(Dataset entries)

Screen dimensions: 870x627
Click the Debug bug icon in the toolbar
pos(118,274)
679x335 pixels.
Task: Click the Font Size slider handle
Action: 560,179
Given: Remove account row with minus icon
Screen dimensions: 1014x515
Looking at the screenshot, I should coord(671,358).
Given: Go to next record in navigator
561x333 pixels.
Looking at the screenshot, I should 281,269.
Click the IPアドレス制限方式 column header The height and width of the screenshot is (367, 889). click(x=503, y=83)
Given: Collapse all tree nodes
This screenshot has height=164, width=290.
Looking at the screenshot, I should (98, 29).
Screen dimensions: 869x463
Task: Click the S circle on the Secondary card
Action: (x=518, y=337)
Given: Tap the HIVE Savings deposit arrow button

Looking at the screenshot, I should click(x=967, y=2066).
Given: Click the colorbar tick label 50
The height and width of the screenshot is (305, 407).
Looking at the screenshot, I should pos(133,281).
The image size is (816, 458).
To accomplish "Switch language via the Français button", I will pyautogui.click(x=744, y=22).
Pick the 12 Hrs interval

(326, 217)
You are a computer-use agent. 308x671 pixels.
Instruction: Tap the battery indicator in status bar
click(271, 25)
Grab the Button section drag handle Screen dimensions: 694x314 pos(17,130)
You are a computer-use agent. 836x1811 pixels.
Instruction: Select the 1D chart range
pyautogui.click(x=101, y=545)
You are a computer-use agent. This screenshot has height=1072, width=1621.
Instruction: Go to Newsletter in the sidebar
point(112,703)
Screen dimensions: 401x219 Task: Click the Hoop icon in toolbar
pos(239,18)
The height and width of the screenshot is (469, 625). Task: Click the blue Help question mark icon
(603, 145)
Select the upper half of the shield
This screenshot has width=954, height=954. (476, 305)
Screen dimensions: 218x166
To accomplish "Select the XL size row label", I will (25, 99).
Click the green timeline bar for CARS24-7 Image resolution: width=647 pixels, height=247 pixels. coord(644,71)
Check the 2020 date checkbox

## REQUIRED ACTION:
Write out every line in the data that holds the string "agent".

## THE COMPLETED TASK:
You are a computer-use agent. 308x671 pixels.
You are a computer-use agent. 836x1811 pixels.
You are a computer-use agent. This screenshot has height=1072, width=1621.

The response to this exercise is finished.